Design and build a model or detailed drawing of a brand new planet, choosing climate, surface features, atmosphere, orbit, and possible life forms.



Step-by-step guide to Design an Entirely New Planet
Step 1
Pick a fun planet name and decide that it will be called this from now on.
Step 2
Decide whether your planet is mostly rocky or mostly gaseous.
Step 3
Decide how big your planet is compared to Earth (smaller same size or larger).
Step 4
Decide how close your planet orbits its star (very close medium or far).
Step 5
Decide what its atmosphere is made of and what color the sky will look like.
Step 6
Decide the major climate zones your planet will have (for example hot deserts icy poles or floating seas).
Step 7
Draw a large circle on paper to be your planet’s map.
Step 8
Divide the circle into the climate zones you decided and draw the borders.
Step 9
Add surface features in each zone like mountains oceans volcanoes or ice fields.
Step 10
Invent two kinds of plants or animals that could survive there and sketch each one.
Step 11
Build a simple 3D model or add texture to your drawing using cardboard or clay.
Step 12
Color and decorate your model or drawing so it matches your atmosphere and life forms.
Step 13
Make a one page fact sheet that lists your planet’s name size orbit atmosphere climates and examples of life.
Step 14
Share your finished creation on DIY.org
Final steps
You're almost there!

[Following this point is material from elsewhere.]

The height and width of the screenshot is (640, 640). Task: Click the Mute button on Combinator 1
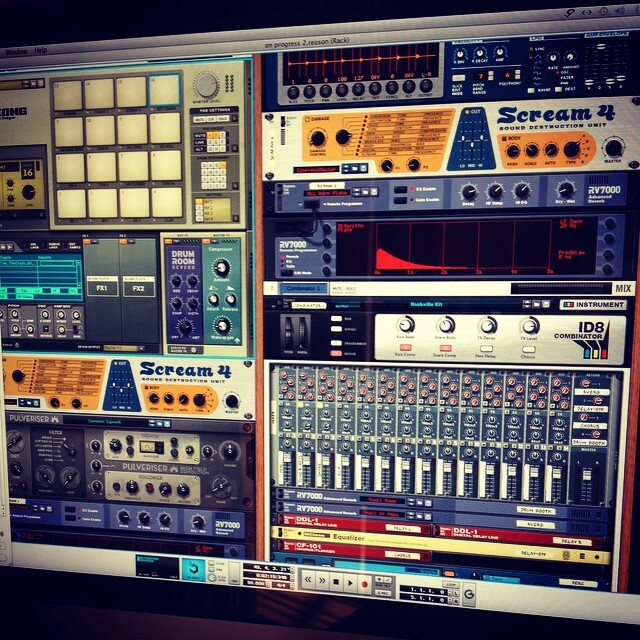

Complete all the steps, bring your creation to life, post it, and conquer the challenge!


Help!?
What can we use instead of cardboard or clay if those materials are hard to find?
If you don't have cardboard or clay for the step 'Build a simple 3D model or add texture to your drawing', use aluminum foil, crumpled recycled paper, playdough, or glued fabric/sand on the paper to create raised terrain.
My 3D model keeps collapsing or the borders on my map look messy—how do we fix that?
To stop a model collapsing and make climate borders neater, reinforce cardboard with tape or toothpicks, let air-dry clay build up in thin layers, and sketch zone lines lightly in pencil before darkening and coloring.
How can we change the activity for different ages or skill levels?
For preschoolers use pre-cut circles, stickers and playdough to create big zones and skip the fact sheet; for elementary kids follow all drawing and model steps; and for older kids add size/orbit measurements and a detailed one-page fact sheet with ecosystem notes.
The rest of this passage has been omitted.